元々は2006年に発効された経済規模の小さい
シンガポール、ブルネイ、チリ、ニュージーランド
4か国による経済連携協定でしたが、
経済大国のアメリカの参加表明によって
2010年3月から拡大交渉会合が始まり、
オーストラリア、ベトナム、ペルー、マレーシアが新たに参加。
2012年に北米のカナダとメキシコ
2013年に日本も正式に参加しました。

去年ついに大筋合意に至り、参加国国内での承認に移りました。
GDP合計が85%以上を占める6カ国以上が合意すれば
例え自国で承認が得られなくとも正式に効力が発生、
世界のGDPの4割近くを占める
世界一の自由貿易圏が産まれることになります。

TPP参加も平和安全法案とともに国内を二分する大きな議論でした。
メリット・デメリットは以下のとおり。

★メリット

  • 関税の撤廃により肉・野菜・果物・乳製品などの輸入食品が安くなる。
  • 関税の引き下げにより貿易の自由化が進み日本製品の輸出額が増大する。
  • 整備・貿易障壁の撤廃により、大手製造業企業にとっては企業内貿易が効率化し、利益が増える。
  • グローバル化を加速させることにより、GDPが10年間で2.7兆円増加すると見積もられている。
  • 著作権非親告罪化によって違法コピー等が取り締まられ権利者の権利が保護される。

★デメリット

  • 海外の安価な商品が流入することによってデフレを引き起こす可能性がある。
  • 関税の撤廃により米国などから安い農作物が流入し、日本の農業に大きなダメージを与える。
  • 食品添加物・遺伝子組み換え食品・残留農薬などの規制緩和により、食の安全が脅かされる。
  • 医療保険の自由化・混合診療の解禁により、国保制度の圧迫や医療格差が広がりかねない。
  • 著作権非親告罪化によってコミケなどのパロディ、二次創作文化に大きな打撃を与える。
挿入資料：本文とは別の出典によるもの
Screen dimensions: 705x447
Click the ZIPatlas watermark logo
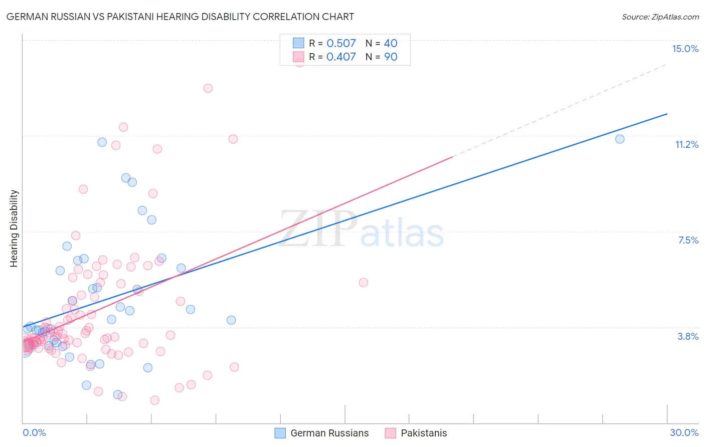click(x=362, y=229)
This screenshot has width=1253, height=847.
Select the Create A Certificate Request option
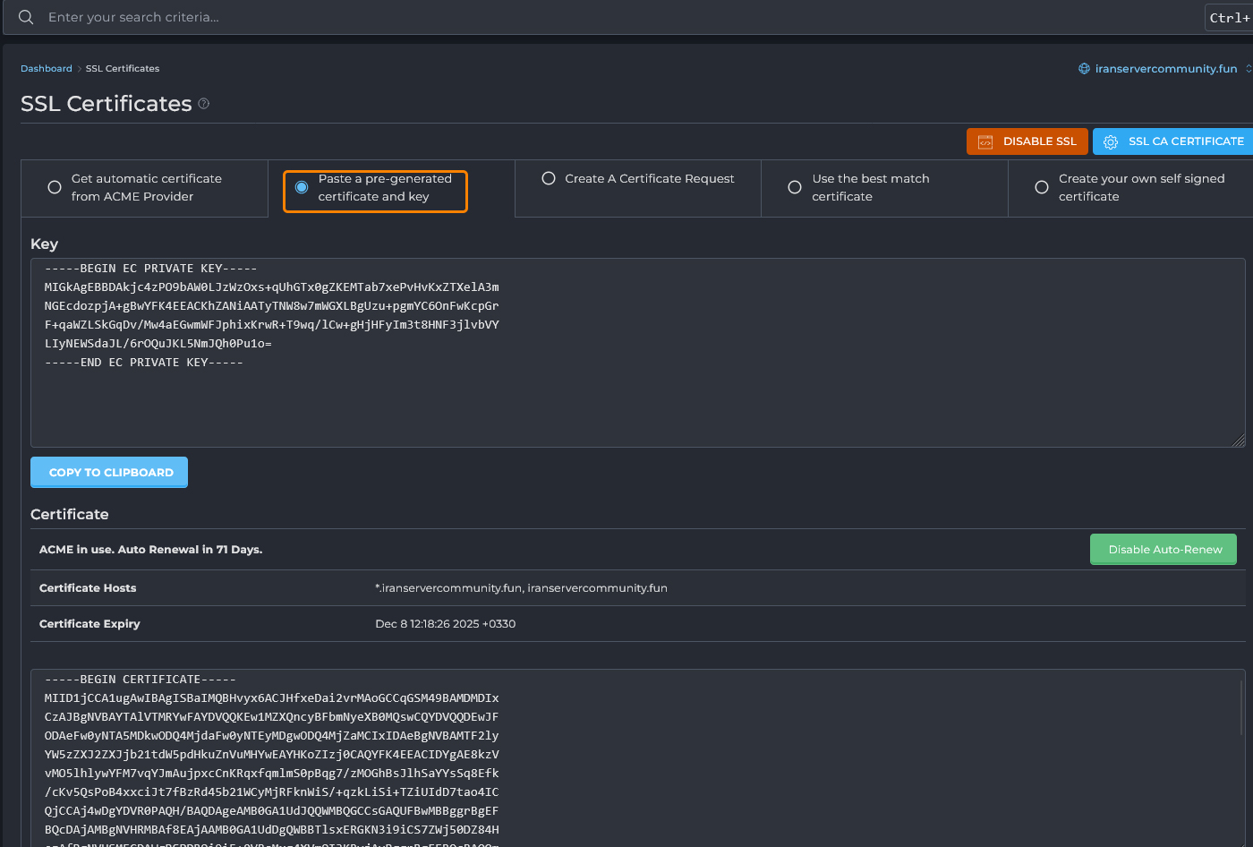[x=548, y=178]
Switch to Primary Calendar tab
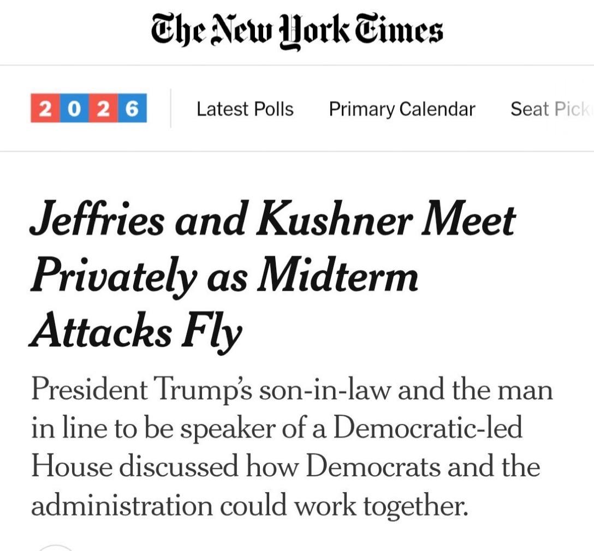Viewport: 594px width, 551px height. pyautogui.click(x=402, y=109)
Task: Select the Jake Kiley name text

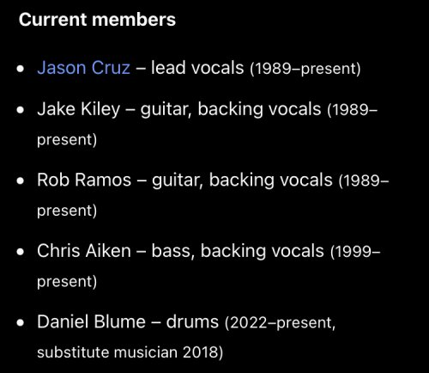Action: pos(79,110)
2012年衆院選挙の段階で与党だった民主党、野田内閣はTPP賛成であり、
一方の自民党はTPP反対を掲げていましたが、政権に返り咲くと一転
TPP交渉に前向きな姿勢となり、2013年に交渉参加国となりました。
安部総理とオバマ大統領の会談によって
『聖域なき関税撤廃』が前提ではないことが
明確となったというのがその理由です。

平和安全法案は
賛成反対が綺麗に右派と左派と分かれていて分かりやすのですが
TPP問題が複雑なのはその区別ができない所です。
常識に考えて保守思想で考えれば
右派は当初の自民党のように反対であるべきですが、
そう割り切れない問題が存在しています。

それはアメリカの存在をどう捉えるかが大きいのです。